For fans of Saving CeeCee Honeycutt and The Help , Dollbaby brings to life the charm and unrest of 1960s New Orleans through the eyes of a young girl learning to understand race for the first time. By turns uplifting and funny, poignant and full of verve, Dollbaby is a novel readers will take to their hearts. (description from publisher)

Princess Academy by Shannon Hale

princess academyMiri feels useless.  While her father, sister, and all of her peers work in the quarry mining linder all day, Miri is forced to stay out of the quarry and tend to her home.  She believes that her father keeps her home due to her small stature, and this makes her a burden for the entire Mount Eskel village. When it is announced that the prince will be choosing the next princess from among the girls of Mount Eskel, Miri believes that this is her chance to prove her worth to her father and her community.

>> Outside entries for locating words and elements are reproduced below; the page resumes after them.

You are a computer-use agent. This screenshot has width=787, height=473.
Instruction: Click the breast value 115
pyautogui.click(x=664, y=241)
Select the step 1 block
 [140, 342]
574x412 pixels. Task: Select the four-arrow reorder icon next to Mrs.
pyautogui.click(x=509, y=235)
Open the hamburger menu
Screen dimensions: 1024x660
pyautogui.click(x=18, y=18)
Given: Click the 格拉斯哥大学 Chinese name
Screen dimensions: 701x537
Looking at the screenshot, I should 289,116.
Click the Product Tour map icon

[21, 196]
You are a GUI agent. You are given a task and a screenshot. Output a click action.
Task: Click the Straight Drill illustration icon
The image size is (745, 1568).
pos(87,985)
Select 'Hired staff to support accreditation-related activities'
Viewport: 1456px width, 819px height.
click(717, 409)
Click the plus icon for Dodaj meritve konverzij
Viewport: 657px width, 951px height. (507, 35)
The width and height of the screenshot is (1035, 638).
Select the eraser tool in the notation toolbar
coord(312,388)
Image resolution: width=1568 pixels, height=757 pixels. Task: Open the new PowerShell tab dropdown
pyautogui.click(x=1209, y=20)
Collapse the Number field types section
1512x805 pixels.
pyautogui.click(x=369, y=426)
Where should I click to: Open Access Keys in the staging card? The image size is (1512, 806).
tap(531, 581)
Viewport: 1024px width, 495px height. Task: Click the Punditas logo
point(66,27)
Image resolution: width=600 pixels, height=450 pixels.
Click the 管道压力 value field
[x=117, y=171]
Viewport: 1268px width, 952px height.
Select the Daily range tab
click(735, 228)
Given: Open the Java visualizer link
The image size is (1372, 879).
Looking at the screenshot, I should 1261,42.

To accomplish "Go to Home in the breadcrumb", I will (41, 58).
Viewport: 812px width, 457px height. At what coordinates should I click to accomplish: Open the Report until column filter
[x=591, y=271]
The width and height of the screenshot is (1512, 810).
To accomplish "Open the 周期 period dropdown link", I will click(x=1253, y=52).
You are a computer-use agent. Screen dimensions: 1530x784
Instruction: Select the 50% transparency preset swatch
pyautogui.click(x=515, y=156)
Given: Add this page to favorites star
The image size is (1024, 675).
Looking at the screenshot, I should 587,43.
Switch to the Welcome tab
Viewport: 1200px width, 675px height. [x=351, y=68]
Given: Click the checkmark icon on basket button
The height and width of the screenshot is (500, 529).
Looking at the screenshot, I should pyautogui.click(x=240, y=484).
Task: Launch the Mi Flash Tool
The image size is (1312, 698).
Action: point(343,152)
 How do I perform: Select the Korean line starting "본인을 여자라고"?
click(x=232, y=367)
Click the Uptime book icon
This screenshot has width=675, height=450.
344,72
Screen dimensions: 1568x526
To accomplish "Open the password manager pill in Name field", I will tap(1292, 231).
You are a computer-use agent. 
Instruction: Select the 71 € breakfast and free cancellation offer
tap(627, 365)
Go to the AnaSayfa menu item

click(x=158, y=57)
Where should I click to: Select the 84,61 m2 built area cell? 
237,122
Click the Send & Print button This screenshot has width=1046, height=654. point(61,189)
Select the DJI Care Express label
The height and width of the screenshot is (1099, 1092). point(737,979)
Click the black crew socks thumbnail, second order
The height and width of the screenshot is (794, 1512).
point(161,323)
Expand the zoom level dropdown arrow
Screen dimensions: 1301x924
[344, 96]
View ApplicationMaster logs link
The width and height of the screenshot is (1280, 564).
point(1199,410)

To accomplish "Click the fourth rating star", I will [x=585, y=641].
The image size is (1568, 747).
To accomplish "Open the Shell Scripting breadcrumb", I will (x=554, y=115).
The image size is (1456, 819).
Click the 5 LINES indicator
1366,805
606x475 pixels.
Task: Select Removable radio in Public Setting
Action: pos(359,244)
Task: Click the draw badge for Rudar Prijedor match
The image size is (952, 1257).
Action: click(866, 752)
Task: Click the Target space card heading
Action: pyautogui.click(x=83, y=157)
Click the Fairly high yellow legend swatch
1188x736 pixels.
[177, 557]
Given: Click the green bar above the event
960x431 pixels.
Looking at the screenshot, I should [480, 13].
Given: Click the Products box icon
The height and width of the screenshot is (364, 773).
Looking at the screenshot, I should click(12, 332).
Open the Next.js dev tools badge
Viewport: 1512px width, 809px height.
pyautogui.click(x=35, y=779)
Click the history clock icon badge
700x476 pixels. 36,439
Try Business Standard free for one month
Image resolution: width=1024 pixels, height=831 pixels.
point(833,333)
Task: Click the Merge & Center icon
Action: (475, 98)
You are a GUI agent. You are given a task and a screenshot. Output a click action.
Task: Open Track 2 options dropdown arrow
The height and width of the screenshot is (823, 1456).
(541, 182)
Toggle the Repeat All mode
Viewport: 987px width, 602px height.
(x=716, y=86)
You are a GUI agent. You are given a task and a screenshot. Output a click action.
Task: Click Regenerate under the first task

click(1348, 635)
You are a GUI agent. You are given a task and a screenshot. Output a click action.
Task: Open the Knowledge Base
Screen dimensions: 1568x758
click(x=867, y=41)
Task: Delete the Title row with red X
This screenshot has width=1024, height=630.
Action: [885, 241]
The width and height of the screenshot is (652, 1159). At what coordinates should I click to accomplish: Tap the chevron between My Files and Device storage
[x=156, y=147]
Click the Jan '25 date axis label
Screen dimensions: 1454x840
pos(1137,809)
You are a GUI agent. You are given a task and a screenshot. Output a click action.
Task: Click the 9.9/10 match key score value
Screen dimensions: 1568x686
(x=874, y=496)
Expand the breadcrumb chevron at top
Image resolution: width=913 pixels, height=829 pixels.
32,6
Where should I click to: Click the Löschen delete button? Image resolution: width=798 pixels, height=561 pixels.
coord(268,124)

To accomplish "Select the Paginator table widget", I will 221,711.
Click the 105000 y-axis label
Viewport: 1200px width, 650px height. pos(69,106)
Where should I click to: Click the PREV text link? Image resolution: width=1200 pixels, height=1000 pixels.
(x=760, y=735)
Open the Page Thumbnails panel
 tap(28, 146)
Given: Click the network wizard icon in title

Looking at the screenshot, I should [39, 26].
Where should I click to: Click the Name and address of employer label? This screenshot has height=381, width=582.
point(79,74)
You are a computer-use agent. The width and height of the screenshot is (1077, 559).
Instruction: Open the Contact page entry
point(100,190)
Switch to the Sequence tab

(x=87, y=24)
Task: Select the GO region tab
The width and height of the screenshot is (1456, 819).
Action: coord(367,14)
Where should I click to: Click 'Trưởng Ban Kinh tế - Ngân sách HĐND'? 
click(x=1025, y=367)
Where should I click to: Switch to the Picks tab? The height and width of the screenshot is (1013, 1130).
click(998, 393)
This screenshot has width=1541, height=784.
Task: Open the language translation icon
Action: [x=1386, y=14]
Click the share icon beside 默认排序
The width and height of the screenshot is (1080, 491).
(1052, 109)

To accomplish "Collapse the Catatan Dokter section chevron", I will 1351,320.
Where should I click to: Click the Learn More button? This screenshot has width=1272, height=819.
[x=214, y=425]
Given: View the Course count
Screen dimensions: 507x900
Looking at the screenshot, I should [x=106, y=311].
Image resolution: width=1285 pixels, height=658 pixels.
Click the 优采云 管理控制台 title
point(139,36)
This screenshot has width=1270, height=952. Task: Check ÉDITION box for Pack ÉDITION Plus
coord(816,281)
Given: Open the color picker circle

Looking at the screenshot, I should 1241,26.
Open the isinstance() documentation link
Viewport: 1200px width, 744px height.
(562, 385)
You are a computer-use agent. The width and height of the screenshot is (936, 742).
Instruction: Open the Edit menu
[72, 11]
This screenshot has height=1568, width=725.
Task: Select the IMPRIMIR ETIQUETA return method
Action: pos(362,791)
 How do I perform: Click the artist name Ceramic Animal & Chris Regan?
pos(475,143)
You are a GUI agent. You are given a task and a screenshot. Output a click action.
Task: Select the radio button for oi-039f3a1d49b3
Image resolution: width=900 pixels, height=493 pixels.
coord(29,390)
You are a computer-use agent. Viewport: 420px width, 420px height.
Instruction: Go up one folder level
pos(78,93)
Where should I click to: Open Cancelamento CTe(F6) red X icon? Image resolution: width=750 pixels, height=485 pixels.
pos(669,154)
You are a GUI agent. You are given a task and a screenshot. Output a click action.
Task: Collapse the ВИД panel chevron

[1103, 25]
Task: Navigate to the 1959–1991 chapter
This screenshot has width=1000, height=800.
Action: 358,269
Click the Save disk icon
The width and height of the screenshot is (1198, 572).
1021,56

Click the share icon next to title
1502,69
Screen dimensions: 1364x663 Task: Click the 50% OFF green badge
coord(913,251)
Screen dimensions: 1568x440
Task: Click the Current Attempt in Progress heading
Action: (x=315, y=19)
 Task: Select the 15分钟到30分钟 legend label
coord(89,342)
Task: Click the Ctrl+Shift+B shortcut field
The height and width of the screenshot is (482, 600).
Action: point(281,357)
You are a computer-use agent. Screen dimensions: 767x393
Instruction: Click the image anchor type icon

Princess Academy by Shannon Hale is a gem of a book. One of the biggest criticisms of middle grade fiction is that authors often tell, rather than show. They tell the reader how to feel about a character without letting the reader get to know the character on their own.  But Hale masterfully shows the reader that Miri is moral, quick witted, funny, loyal, and strong through Miri’s words and actions.  Just like Miri, the reader is conflicted about whether she would be better off marrying the prince and getting to travel and learn or if she should return to her village that she loves to help better her people.  This is a conflict that many smart, talented young women deal with as they make their transition from hometown life, to college, and then to a career.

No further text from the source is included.